Peter De Vries was born 27 February 1910, and died 28 September 1993.
10 Quotes
- I write when I’m inspired, and I see to it that I’m inspired at nine o’clock every morning.
- I love being a writer. What I can’t stand is the paperwork.
- We must love one another, yes, yes, that’s all true enough, but nothing says we have to like each other.
- Words fashioned with somewhat over precise diction are like shapes turned out by a cookie cutter.
- The satirist shoots to kill while the humourist brings his prey back alive and eventually releases him again for another chance.
- Human nature is pretty shabby stuff, as you may know from introspection.
- Confession is good for the soul only in the sense that a tweed coat is good for dandruff – it is a palliative rather than a remedy.
- Life is a zoo in a jungle.
- The greatest experience open to man then is the recovery of the commonplace.
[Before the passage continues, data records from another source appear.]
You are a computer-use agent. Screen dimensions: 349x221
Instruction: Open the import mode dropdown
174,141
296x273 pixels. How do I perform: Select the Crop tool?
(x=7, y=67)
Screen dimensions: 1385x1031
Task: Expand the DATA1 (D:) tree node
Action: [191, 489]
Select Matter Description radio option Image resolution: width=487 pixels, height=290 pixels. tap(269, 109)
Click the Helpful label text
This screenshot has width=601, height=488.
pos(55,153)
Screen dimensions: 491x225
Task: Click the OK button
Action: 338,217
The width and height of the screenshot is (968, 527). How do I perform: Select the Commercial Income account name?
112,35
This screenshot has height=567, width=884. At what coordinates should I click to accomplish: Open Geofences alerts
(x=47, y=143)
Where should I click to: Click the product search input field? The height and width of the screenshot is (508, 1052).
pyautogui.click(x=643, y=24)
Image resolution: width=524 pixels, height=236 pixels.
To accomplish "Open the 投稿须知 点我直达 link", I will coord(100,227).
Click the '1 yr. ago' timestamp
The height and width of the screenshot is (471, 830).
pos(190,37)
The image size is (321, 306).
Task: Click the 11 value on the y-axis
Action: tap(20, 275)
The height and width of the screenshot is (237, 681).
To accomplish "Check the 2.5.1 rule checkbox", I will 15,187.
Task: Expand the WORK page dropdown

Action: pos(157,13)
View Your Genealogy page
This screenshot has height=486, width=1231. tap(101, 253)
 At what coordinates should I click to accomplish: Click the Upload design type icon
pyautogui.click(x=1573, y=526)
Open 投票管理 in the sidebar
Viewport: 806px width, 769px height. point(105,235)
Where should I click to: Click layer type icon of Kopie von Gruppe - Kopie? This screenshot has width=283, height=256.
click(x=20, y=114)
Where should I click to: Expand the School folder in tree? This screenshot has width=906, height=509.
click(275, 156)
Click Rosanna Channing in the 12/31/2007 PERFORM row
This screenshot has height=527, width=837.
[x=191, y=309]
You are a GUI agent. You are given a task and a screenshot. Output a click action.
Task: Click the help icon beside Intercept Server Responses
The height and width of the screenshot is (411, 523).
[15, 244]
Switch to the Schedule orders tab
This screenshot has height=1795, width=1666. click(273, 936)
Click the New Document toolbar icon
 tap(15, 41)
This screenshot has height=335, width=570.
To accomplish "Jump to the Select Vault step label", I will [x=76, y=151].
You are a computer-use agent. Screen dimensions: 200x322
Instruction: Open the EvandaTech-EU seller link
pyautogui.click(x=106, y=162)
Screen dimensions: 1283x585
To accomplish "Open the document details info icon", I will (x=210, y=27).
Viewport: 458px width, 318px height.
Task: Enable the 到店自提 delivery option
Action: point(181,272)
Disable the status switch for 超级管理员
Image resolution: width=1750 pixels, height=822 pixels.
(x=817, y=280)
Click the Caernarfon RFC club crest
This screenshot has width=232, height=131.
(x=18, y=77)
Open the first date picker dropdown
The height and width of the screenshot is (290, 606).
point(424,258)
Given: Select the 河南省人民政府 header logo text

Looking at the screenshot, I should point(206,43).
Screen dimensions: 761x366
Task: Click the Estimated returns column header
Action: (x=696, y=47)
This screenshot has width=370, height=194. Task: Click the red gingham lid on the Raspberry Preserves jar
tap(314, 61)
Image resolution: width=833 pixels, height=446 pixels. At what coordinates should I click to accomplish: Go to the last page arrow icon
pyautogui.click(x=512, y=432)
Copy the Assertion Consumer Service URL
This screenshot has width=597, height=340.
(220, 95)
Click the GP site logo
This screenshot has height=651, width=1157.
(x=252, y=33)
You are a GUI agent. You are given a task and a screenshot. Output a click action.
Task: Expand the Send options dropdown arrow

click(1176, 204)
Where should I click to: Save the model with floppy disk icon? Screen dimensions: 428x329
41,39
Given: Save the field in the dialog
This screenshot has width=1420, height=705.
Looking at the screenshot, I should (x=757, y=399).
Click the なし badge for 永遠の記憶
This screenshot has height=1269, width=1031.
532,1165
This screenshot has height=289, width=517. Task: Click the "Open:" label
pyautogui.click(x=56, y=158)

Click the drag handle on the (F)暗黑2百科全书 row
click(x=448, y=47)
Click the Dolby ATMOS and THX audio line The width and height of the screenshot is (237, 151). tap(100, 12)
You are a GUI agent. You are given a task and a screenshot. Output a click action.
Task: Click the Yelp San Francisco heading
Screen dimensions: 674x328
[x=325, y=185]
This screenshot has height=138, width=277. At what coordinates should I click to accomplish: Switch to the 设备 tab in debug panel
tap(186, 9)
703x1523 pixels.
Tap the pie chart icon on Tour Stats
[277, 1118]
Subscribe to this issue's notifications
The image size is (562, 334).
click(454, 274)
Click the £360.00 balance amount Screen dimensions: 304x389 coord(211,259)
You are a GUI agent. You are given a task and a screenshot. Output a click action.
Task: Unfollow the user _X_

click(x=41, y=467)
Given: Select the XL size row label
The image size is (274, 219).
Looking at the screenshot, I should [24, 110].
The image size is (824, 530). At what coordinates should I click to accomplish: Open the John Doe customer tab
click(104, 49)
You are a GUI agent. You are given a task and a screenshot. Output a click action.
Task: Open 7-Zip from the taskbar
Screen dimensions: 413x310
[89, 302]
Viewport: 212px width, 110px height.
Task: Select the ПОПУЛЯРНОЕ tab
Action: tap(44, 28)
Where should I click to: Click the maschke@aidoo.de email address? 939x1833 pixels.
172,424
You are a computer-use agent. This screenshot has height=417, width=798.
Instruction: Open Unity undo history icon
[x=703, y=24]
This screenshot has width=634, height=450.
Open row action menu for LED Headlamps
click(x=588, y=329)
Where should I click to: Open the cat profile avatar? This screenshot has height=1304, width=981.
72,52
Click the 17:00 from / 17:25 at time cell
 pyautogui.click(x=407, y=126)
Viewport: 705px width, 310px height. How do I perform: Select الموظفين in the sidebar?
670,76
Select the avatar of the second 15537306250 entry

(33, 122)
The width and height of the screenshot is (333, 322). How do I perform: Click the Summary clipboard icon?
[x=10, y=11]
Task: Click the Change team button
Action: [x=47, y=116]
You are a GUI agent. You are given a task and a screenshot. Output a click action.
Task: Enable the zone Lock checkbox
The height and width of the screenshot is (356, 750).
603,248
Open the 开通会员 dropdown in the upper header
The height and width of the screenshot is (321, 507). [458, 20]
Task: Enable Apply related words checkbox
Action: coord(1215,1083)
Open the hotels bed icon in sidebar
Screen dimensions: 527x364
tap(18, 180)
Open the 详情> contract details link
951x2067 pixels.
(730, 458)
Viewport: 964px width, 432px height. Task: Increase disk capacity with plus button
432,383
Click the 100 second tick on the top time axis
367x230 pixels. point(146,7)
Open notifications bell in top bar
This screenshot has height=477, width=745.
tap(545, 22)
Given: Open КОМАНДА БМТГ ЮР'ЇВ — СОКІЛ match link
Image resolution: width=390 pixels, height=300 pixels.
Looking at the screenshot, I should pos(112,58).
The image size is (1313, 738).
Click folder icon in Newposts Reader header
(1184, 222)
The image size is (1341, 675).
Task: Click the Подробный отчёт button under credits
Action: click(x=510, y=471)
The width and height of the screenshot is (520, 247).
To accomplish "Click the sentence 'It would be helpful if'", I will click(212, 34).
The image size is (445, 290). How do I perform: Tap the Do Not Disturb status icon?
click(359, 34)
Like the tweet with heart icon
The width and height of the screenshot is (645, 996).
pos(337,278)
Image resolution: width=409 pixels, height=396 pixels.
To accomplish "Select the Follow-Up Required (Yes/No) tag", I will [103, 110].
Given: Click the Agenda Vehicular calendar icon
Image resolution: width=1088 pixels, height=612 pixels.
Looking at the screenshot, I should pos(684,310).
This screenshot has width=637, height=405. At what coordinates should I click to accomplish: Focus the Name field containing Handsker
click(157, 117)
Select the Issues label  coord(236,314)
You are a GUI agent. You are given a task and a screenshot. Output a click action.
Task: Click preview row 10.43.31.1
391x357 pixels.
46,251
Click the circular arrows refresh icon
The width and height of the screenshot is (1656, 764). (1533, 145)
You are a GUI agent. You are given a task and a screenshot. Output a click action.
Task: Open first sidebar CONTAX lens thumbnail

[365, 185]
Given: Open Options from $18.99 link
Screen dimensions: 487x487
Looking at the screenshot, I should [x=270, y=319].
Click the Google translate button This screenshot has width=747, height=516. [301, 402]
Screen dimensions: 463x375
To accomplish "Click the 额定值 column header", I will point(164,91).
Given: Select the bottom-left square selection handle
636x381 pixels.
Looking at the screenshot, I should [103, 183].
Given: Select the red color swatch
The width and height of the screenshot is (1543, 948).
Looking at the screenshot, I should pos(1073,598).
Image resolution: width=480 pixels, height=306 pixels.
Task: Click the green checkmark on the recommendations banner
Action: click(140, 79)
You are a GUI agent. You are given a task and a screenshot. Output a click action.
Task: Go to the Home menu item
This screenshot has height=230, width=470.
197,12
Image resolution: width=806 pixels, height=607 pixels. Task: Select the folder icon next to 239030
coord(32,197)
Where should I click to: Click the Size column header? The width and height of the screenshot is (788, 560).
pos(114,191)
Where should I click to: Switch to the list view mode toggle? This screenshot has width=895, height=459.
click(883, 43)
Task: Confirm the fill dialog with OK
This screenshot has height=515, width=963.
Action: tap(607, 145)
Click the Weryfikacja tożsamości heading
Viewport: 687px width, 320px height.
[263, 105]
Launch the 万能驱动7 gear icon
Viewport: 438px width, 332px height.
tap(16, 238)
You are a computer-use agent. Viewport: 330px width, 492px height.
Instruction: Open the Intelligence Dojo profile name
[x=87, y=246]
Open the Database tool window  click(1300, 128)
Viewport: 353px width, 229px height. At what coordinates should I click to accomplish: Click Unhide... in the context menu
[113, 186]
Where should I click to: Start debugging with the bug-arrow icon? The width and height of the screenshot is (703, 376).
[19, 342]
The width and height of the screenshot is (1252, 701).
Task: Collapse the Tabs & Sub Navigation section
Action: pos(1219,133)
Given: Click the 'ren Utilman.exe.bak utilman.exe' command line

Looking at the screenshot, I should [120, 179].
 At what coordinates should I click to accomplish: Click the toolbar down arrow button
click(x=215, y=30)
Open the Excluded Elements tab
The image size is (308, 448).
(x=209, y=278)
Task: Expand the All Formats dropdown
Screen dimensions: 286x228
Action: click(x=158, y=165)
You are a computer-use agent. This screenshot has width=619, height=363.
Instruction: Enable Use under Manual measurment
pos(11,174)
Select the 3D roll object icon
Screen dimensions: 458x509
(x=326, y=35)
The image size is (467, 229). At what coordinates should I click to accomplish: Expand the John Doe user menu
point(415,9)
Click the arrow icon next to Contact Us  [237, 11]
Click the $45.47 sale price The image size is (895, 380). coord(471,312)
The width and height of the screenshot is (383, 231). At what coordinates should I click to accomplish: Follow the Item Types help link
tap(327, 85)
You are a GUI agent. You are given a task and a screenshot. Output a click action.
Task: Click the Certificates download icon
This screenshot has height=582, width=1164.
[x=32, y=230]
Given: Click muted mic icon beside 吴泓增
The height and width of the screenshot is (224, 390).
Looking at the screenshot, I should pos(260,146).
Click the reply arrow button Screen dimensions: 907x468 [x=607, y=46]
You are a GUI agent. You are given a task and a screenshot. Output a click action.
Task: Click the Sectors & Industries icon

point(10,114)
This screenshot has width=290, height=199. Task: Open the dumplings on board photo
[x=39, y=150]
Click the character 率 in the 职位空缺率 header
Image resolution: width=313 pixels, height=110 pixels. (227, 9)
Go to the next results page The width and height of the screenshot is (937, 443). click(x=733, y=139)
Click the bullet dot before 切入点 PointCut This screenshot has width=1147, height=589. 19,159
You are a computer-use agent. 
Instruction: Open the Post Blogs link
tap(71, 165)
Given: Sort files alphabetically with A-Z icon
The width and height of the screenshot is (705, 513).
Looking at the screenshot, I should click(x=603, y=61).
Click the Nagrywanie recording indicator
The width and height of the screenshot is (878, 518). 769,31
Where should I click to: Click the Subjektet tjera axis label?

Coffee in the morning and whiskeys in the evening again without fear. Books to read without that shadow falling across the page.
- Gluttony is an emotional escape, a sign something is eating us.
Peter De Vries was an American editor and novelist, who worked for The New Yorker magazine from 1944 to 1987. He wrote short stories, reviews, poetry, essays, a play, novellas, and 23 novels. Kingsley Amis said that he was “the funniest serious writer to be found on either side of the Atlantic.” He is the author of The Blood of the Lamb.